+++ Task material

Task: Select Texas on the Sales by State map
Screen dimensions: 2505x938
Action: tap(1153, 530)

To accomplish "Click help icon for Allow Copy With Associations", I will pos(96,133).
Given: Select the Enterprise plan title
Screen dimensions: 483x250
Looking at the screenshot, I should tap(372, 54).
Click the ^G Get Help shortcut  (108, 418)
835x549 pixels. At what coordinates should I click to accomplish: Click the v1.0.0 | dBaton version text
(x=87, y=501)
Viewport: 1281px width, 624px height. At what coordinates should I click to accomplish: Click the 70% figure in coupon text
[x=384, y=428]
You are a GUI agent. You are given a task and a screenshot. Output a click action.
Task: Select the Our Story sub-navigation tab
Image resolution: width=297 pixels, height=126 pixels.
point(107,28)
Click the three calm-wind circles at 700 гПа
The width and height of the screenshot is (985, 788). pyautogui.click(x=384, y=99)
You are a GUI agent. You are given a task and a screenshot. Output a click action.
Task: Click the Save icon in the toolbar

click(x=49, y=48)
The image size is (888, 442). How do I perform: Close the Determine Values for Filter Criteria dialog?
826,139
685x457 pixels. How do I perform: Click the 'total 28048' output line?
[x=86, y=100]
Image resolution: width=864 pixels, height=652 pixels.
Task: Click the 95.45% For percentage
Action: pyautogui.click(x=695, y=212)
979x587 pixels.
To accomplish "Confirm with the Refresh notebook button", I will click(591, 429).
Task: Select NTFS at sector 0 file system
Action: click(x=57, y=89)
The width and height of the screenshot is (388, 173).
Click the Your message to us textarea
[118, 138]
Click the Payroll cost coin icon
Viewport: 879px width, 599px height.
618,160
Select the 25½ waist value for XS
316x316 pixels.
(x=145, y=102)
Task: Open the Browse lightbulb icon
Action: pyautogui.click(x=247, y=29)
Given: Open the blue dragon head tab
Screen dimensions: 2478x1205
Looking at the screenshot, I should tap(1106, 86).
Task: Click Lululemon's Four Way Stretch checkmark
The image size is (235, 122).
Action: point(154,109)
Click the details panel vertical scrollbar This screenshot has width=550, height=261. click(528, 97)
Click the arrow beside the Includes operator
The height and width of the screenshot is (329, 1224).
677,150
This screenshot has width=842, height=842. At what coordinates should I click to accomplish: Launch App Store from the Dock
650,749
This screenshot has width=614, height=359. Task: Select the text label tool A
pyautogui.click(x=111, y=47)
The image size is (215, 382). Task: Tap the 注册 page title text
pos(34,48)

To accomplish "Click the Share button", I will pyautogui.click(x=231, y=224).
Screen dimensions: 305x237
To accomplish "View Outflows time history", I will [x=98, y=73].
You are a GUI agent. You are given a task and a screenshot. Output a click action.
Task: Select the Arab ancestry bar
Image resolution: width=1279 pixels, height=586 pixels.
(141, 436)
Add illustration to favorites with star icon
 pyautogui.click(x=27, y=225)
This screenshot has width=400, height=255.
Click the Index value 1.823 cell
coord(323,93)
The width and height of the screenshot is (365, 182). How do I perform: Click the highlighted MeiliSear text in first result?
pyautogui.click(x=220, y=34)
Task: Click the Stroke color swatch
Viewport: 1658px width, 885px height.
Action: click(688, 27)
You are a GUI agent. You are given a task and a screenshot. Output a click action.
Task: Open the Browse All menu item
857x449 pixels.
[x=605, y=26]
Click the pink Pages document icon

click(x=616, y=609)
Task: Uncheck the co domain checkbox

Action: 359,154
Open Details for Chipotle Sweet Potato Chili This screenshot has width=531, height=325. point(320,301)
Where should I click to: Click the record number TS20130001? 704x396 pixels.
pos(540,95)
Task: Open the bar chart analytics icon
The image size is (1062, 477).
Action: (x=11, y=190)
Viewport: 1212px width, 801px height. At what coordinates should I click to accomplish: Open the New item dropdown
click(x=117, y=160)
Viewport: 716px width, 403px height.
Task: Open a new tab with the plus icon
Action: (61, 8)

++++++

_Task brief_. Give all the entries again exactly; leave none out.

_Answer to this task_.
Task: Select Texas on the Sales by State map
Screen dimensions: 2505x938
Action: tap(1153, 530)

To accomplish "Click help icon for Allow Copy With Associations", I will pos(96,133).
Given: Select the Enterprise plan title
Screen dimensions: 483x250
Looking at the screenshot, I should tap(372, 54).
Click the ^G Get Help shortcut  (108, 418)
835x549 pixels. At what coordinates should I click to accomplish: Click the v1.0.0 | dBaton version text
(x=87, y=501)
Viewport: 1281px width, 624px height. At what coordinates should I click to accomplish: Click the 70% figure in coupon text
[x=384, y=428]
You are a GUI agent. You are given a task and a screenshot. Output a click action.
Task: Select the Our Story sub-navigation tab
Image resolution: width=297 pixels, height=126 pixels.
point(107,28)
Click the three calm-wind circles at 700 гПа
The width and height of the screenshot is (985, 788). pyautogui.click(x=384, y=99)
You are a GUI agent. You are given a task and a screenshot. Output a click action.
Task: Click the Save icon in the toolbar

click(x=49, y=48)
The image size is (888, 442). How do I perform: Close the Determine Values for Filter Criteria dialog?
826,139
685x457 pixels. How do I perform: Click the 'total 28048' output line?
[x=86, y=100]
Image resolution: width=864 pixels, height=652 pixels.
Task: Click the 95.45% For percentage
Action: pyautogui.click(x=695, y=212)
979x587 pixels.
To accomplish "Confirm with the Refresh notebook button", I will click(591, 429).
Task: Select NTFS at sector 0 file system
Action: click(x=57, y=89)
The width and height of the screenshot is (388, 173).
Click the Your message to us textarea
[118, 138]
Click the Payroll cost coin icon
Viewport: 879px width, 599px height.
618,160
Select the 25½ waist value for XS
316x316 pixels.
(x=145, y=102)
Task: Open the Browse lightbulb icon
Action: pyautogui.click(x=247, y=29)
Given: Open the blue dragon head tab
Screen dimensions: 2478x1205
Looking at the screenshot, I should tap(1106, 86).
Task: Click Lululemon's Four Way Stretch checkmark
The image size is (235, 122).
Action: point(154,109)
Click the details panel vertical scrollbar This screenshot has width=550, height=261. click(528, 97)
Click the arrow beside the Includes operator
The height and width of the screenshot is (329, 1224).
677,150
This screenshot has width=842, height=842. At what coordinates should I click to accomplish: Launch App Store from the Dock
650,749
This screenshot has width=614, height=359. Task: Select the text label tool A
pyautogui.click(x=111, y=47)
The image size is (215, 382). Task: Tap the 注册 page title text
pos(34,48)

To accomplish "Click the Share button", I will pyautogui.click(x=231, y=224).
Screen dimensions: 305x237
To accomplish "View Outflows time history", I will [x=98, y=73].
You are a GUI agent. You are given a task and a screenshot. Output a click action.
Task: Select the Arab ancestry bar
Image resolution: width=1279 pixels, height=586 pixels.
(141, 436)
Add illustration to favorites with star icon
 pyautogui.click(x=27, y=225)
This screenshot has width=400, height=255.
Click the Index value 1.823 cell
coord(323,93)
The width and height of the screenshot is (365, 182). How do I perform: Click the highlighted MeiliSear text in first result?
pyautogui.click(x=220, y=34)
Task: Click the Stroke color swatch
Viewport: 1658px width, 885px height.
Action: click(688, 27)
You are a GUI agent. You are given a task and a screenshot. Output a click action.
Task: Open the Browse All menu item
857x449 pixels.
[x=605, y=26]
Click the pink Pages document icon

click(x=616, y=609)
Task: Uncheck the co domain checkbox

Action: 359,154
Open Details for Chipotle Sweet Potato Chili This screenshot has width=531, height=325. point(320,301)
Where should I click to: Click the record number TS20130001? 704x396 pixels.
pos(540,95)
Task: Open the bar chart analytics icon
The image size is (1062, 477).
Action: (x=11, y=190)
Viewport: 1212px width, 801px height. At what coordinates should I click to accomplish: Open the New item dropdown
click(x=117, y=160)
Viewport: 716px width, 403px height.
Task: Open a new tab with the plus icon
Action: (61, 8)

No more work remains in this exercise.